U.S. Court of Appeals sets schedule for next month’s hearing on Clean Power Plan

by Wesley Brown ([email protected]) 174 views 

The U.S. Court of Appeals for the District of Columbia has set a hearing schedule for arguments to be heard on President Barack Obama’s Clean Power Plan before the full bench just over a  month from now.

According to the schedule filing, the D.C. appeals court will allow just over three hours and 30 minutes for “en banc” oral arguments from state petitioners, the Environmental Protection Agency (EPA) and intervenors on the centerpiece of the president’s Climate Change policy. Elbert Lin, solicitor general for West Virginia, will lead off the case for state petitioners at 9:30 a.m. on Sept. 27.

The U.S. Supreme Court first issued a stay of President Obama’s historic Clean Power Plan on Feb. 9, blocking the EPA from implementing the far-reaching rules that would dramatically reduce carbon dioxide emissions across the U.S. by shutting down most of the nation’s coal-fired power plant fleet. In the Supreme Court ruling, Chief Justice John Roberts issued the stay pending disposition of the Clean Power Plan opponents’ petitions for review in the U.S. Court of Appeals for the District of Columbia Circuit and disposition of the applicants’ petition for a writ of certiorari, which forces the lower court to deliver its record in the case so the higher court may review it.

Originally, a three-judge panel of the federal appeals court had planned to hear oral arguments on the merits of the states’ case on June 2, but now the controversial EPA mandate will be heard before all nine judges on the D.C. Circuit Court, including Supreme Court nominee Merrick Garland.

In its “en banc” directive filed with the court in May, the nine-judge panel orders all parties and friends of the court to provide copies of all final briefs and appendices to the court by June 1, 2016. Federal appellate courts sometimes grant rehearing en banc to reconsider a decision of a panel of the court in which the case concerns a matter of exceptional public importance or the panel’s decision appears to conflict with a prior decision of the court.

Initially, West Virginia and Texas led Arkansas and 22 other states in challenging the EPA’s power plan on Oct. 23, 2015, the day the full rules were published. The states argue the EPA exceeded its authority by double regulating coal-fired power plants and forcing states to fundamentally shift their energy portfolios away from coal-fired generation among other reasons.

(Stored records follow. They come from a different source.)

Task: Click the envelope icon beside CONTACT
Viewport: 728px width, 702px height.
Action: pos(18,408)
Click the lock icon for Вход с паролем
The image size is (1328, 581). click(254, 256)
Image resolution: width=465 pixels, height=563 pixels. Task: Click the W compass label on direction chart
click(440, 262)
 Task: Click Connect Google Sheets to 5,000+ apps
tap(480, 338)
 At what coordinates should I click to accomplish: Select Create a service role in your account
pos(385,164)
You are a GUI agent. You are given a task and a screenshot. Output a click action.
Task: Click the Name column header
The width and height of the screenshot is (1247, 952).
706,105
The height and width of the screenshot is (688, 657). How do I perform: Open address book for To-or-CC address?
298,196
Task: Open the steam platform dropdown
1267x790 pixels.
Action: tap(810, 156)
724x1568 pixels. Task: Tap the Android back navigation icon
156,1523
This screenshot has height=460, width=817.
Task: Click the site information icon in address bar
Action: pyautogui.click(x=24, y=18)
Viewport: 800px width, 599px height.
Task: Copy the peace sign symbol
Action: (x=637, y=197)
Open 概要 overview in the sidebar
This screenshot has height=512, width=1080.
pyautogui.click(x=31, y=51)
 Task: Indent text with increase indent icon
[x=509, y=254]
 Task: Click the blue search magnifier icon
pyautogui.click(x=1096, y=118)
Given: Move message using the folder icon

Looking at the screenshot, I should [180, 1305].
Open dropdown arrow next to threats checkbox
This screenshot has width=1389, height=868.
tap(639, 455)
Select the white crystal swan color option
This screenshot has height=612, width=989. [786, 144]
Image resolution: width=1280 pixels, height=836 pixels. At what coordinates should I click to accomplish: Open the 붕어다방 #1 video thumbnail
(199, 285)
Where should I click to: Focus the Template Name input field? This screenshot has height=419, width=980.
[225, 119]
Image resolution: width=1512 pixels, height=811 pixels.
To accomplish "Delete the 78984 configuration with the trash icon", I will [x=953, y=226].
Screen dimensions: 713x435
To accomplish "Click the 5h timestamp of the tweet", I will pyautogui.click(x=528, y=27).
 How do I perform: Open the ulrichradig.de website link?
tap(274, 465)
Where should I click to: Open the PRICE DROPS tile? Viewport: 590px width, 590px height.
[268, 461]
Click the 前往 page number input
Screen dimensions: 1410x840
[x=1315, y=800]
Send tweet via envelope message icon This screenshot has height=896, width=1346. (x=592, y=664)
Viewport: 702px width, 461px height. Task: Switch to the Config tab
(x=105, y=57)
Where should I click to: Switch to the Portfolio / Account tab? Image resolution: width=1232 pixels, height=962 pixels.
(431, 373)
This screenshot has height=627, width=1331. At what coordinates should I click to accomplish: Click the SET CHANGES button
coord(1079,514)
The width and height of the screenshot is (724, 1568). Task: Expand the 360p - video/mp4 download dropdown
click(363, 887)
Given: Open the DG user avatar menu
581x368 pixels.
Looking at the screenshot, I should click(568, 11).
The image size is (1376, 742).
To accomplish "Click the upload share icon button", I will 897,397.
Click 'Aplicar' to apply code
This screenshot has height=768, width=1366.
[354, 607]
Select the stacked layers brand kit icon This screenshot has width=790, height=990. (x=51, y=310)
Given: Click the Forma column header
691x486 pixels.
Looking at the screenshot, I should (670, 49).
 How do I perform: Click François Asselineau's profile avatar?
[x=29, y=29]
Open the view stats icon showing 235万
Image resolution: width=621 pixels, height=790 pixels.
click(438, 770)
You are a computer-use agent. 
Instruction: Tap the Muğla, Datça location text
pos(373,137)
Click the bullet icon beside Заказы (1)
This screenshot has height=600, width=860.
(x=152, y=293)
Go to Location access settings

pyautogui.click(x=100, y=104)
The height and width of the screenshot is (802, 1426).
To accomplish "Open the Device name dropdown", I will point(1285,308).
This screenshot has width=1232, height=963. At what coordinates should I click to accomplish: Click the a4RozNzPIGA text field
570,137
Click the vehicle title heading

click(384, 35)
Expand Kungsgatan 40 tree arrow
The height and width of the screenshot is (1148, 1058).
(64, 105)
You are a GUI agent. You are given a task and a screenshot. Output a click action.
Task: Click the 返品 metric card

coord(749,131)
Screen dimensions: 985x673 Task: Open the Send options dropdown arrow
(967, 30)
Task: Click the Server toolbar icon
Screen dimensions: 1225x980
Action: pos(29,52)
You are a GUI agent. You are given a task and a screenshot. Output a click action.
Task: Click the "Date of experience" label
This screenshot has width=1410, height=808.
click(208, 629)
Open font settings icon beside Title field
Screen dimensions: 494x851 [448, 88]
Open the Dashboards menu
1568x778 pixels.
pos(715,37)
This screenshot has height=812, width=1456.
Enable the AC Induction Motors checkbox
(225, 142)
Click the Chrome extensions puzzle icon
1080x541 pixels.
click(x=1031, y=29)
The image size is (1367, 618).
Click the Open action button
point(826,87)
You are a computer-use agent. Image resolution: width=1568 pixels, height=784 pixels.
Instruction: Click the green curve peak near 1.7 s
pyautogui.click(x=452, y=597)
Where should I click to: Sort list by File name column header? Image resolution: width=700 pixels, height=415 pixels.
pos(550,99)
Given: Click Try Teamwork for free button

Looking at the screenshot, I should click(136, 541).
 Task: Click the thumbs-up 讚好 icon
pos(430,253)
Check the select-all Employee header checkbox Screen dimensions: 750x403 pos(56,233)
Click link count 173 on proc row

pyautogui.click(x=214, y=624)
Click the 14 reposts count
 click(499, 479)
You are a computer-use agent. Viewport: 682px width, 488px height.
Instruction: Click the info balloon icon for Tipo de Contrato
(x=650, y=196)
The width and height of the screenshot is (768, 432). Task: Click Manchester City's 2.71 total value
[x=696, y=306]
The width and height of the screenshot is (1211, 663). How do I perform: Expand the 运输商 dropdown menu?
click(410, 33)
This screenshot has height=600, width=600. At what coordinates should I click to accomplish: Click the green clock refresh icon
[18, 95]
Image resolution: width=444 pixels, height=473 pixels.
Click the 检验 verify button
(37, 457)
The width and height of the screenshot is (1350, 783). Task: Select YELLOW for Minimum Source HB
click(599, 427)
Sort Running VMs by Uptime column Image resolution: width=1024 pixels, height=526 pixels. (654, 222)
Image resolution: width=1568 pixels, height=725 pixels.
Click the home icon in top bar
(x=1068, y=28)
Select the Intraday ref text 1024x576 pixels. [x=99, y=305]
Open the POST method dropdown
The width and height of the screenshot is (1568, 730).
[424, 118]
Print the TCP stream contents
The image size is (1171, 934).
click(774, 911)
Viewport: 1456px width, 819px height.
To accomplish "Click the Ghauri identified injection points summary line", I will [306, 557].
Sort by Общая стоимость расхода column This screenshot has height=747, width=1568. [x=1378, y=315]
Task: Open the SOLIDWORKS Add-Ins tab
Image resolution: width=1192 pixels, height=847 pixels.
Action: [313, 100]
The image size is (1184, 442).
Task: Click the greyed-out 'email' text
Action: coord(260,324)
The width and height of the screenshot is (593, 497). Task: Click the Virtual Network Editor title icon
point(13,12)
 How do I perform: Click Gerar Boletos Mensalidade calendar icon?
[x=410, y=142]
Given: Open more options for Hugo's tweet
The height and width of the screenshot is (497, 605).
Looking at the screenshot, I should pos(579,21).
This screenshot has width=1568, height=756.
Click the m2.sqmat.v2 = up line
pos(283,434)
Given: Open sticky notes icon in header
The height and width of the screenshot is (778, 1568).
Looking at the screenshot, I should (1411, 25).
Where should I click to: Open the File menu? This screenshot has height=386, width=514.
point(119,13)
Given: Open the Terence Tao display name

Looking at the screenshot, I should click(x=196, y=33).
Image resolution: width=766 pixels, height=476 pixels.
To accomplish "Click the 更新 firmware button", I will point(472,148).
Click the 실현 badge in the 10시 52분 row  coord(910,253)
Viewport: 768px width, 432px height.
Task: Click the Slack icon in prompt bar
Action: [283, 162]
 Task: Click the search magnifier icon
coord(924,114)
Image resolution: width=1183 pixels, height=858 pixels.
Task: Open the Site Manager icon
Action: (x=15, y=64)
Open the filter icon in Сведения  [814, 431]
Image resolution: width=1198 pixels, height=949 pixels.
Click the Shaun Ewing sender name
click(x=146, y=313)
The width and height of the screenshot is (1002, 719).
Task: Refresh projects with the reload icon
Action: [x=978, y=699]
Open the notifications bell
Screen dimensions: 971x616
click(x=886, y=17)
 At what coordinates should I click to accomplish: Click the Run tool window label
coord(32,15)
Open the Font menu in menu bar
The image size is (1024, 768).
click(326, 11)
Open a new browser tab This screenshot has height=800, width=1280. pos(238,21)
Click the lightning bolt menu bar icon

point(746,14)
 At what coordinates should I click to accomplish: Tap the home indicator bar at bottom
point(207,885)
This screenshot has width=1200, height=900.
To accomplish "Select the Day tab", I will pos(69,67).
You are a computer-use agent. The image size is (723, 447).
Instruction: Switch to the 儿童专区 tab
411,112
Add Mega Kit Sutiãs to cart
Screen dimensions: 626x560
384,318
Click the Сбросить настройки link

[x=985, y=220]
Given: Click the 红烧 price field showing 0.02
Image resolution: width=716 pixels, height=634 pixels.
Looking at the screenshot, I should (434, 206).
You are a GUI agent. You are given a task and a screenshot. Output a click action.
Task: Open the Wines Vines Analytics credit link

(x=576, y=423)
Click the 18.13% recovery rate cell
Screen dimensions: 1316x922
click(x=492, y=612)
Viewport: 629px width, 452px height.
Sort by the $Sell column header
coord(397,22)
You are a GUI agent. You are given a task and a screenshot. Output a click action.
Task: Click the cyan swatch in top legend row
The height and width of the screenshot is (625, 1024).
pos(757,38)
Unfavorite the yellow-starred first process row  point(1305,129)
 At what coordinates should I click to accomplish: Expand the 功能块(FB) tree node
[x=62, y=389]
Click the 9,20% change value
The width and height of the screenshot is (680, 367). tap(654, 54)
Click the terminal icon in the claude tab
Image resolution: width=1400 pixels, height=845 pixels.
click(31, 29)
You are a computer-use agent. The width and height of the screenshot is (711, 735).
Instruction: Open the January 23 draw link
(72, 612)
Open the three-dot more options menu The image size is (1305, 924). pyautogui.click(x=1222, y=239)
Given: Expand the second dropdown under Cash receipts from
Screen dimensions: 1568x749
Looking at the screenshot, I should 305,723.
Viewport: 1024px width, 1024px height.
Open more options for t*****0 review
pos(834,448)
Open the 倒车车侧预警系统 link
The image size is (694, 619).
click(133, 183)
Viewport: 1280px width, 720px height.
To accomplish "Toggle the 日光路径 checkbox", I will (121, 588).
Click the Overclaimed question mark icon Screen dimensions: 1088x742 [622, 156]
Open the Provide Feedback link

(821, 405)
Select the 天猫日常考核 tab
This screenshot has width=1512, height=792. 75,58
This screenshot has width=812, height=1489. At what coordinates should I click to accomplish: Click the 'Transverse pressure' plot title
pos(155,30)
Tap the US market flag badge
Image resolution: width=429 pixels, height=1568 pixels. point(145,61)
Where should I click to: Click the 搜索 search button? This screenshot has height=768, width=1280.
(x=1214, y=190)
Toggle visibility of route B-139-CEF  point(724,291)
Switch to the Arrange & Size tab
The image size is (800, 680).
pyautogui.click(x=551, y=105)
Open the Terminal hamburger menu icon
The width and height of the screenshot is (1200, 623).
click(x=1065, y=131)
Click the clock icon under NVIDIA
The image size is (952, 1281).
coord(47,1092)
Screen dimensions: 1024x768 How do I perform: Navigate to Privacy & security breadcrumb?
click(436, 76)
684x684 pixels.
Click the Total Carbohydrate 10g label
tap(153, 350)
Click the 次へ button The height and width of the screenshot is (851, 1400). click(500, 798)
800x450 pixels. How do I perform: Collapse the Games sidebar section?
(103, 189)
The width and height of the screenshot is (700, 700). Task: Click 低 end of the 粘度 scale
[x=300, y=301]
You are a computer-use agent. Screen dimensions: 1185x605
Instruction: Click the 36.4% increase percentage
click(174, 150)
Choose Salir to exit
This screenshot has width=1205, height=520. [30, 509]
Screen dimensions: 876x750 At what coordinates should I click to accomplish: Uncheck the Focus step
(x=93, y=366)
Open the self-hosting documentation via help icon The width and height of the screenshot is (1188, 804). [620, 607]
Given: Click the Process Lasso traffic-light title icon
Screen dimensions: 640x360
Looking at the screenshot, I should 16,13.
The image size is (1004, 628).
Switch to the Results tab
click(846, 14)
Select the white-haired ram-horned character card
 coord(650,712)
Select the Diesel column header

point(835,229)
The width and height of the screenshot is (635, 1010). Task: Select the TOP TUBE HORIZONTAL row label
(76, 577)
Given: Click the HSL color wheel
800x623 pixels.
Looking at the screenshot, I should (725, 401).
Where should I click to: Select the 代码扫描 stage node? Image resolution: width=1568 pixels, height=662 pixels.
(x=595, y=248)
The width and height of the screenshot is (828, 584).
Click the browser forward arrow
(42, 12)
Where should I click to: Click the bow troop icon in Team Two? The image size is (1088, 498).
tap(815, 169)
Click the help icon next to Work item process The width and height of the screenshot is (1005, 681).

After President Obama and EPA officials unveiled the final version of their Clean Power Plan (CPP), Arkansas Attorney General Leslie Rutledge said the federal mandate unlawfully exploits Section 111(d) of the Clean Air Act to force states to come up with plans to dramatically reduce carbon dioxide emissions by an average of 32% by 2030.

The original stay request filed in August by Morrisey’s office with the EPA asks the agency to “halt implementation of this onerous regulatory scheme until the courts have a chance to rule on its legality.” Rutledge and Morrisey both said they believe they have a strong case on the merits and will prevail in court once their case is heard.

In early March, Arkansas Department of Environmental Quality (ADEQ) Director Becky Keogh and state Public Service Commission PSC Chair Ted Thomas halted stakeholder compliance meetings on the state’s response to the implementing the far-reaching carbon emission rules due to the high court’s controversial stay in February. According to state regulators, Arkansas will not have to not have to meet the EPA deadline to submit a final implementation plan to comply with the president’s plan by Sept. 6, 2016.

The court delays will also likely push back the Sept. 6, 2018 deadline for states to evaluate various approaches to comply with the federal emission rules, demonstrate engagement with the public, and lay out steps and processes necessary to submit a final plan.

Despite the court setbacks, the EPA has moved forward with plans to fully implement the president’s carbon emissions standards, setting up a new Clean Power Plan website with thousands of pages of documents and resources for states wishing to move forward and develop plans to cut carbon pollution from power plants. Unlike Arkansas, some states have chosen to stay engaged with federal regulators on strategies and plans in anticipating the courts will rule in the EPA’s favor. On its Clean Power Plan website, the EPA offers a subtle warning concerning the high court’s stay.

“The (Supreme) Court’s decision was not on the merits of the rule. EPA firmly believes the Clean Power Plan will be upheld when the merits are considered because the rule rests on strong scientific and legal foundations,” EPA officials said. “For the states that choose to continue to work to cut carbon pollution from power plants and seek the agency’s guidance and assistance, EPA will continue to provide tools and support.”